There are over 800 homeless people in Madison, according to a 2015 “point-in-time” survey taken twice a year by the US Department of Housing and Urban Development. This includes a count of those living in shelters and on the street.
And, according to a study by the Treatment Advocacy Center, about one third of all homeless individuals live with serious mental health issues. These can include diseases like schizophrenia, bipolar disorder and severe depression.
This means that at any point in time, there are 267 individuals in Madison with serious mental health conditions and no means of access to help.
“We all have a story about what brought us to this point in our lives. The next time you encounter someone homeless, remember that they have a story, too.”
Dane County Sheriff Dave Mahoney said he wished Madison had a closer psychiatric hospital, as the closest mental health institute is at least a two-hour drive away in Oshkosh.
“It can take an entire shift or even 12 hours to get an individual care once law enforcement is summoned,” said Mahoney.

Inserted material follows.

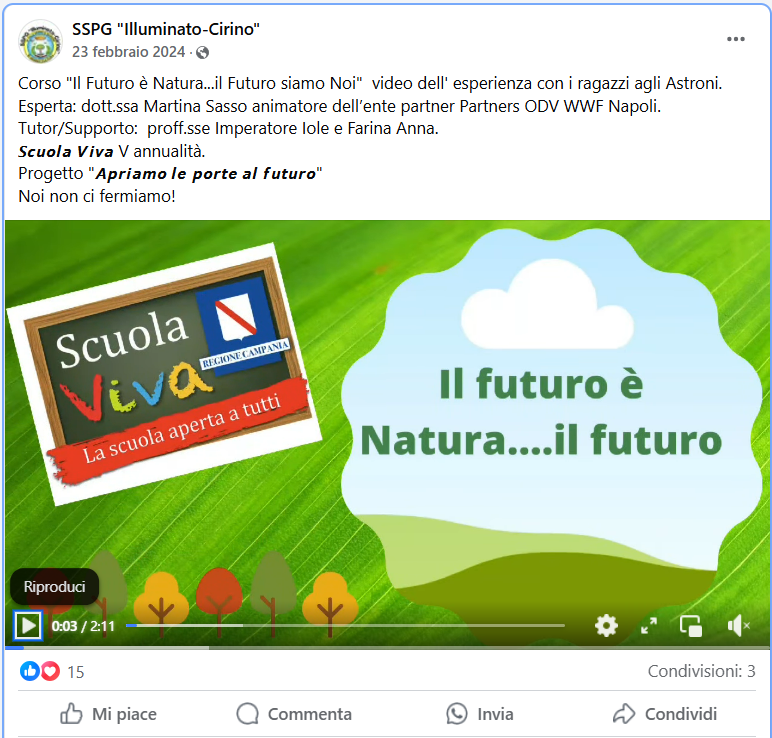View the 15 reactions count

click(76, 672)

Mendota Mental Health Institute, which was the only nearby location, was recently closed to the public in 2014 to exclusively house men convicted of crimes.
Miramont Behavioral Health recently broke ground in Middleton for a new psychiatric ward, but for now, there are limited options for homeless resources and emergency services.

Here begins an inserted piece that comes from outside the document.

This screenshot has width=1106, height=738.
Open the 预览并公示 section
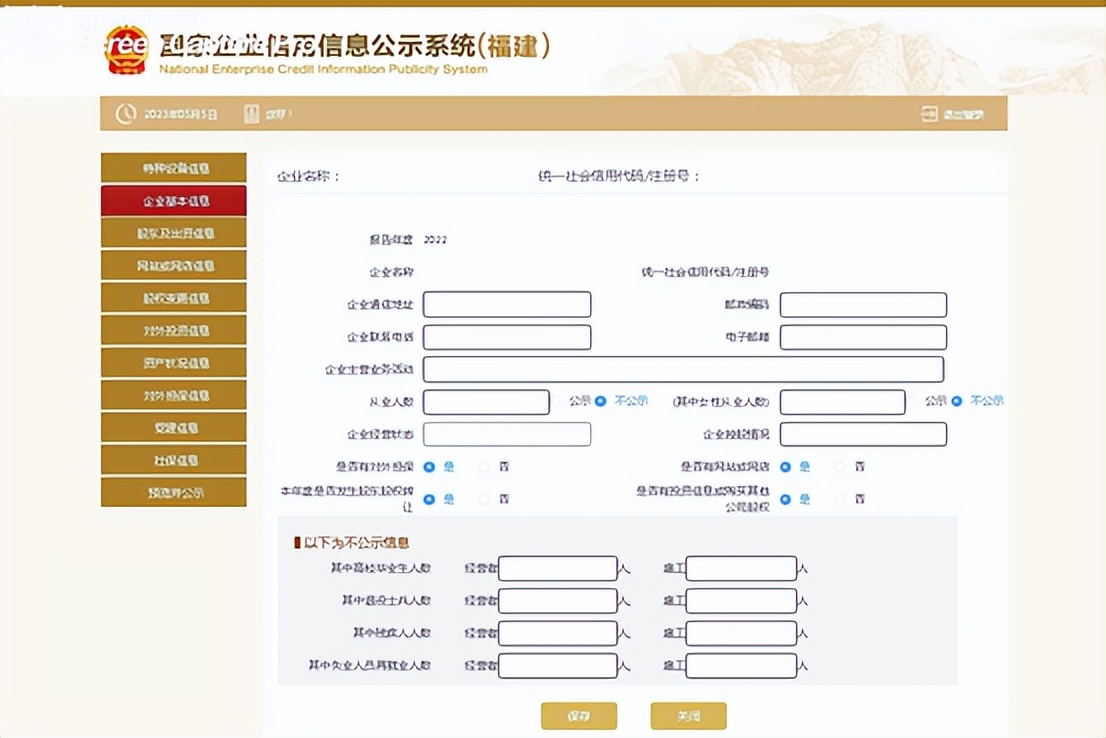click(x=172, y=492)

Living without a permanent residence can be a temporary situation, but for some it can be increasingly difficult to emerge from if the individual is also managing mental health issues.
Psychotic individuals are more likely to be assaulted or threatened while homeless, and frequent visits to emergency rooms for mental health needs introduces an increased cost to taxpayers.

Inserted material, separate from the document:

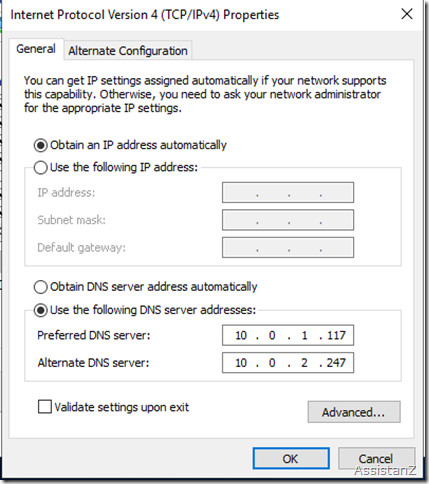The height and width of the screenshot is (484, 429).
Task: Select the General tab
Action: click(x=36, y=49)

A 2001 University of Pennsylvania study found that homeless people with mental illnesses in New York City cost taxpayers an average of $41,000 for emergency room and heightened shelter costs.
For some homeless individuals, their mental health challenges can be what prevents them from getting out of homelessness, according to Marrika Rodgers.
Rodgers is a psychologist specializing in mental disorders in the city of Milwaukee. She works to provide counseling to families and to find shelters suitable for individuals with various mental health challenges.
Milwaukee has seen a fluctuating homeless population in recent years, sitting near 1,500 according to data collected in 2016. An increase in public housing has helped reduced the number of homeless in Milwaukee recently, though non-permanent solutions pose issues for those with mental health challenges.
Gregory Richmond, a homeless individual living in Milwaukee, told the Milwaukee Journal Sentinel its difficult to manage his post-traumatic stress disorder. A Marine Corps veteran, Richmond acquired the disorder while in the service and has been unable to attain resources to help.
“I have the same rights to success as anyone else,” Richmond said. “I’m just a human being.”
In a recent meeting with the UW chapter of the National Alliance on Mental Illness, Rodgers added that many of her clients suffer from repeated trauma from earlier in their life. Domestic abuse remains an issue for many of the young individuals she speaks with, and it can be a leading cause of separated families.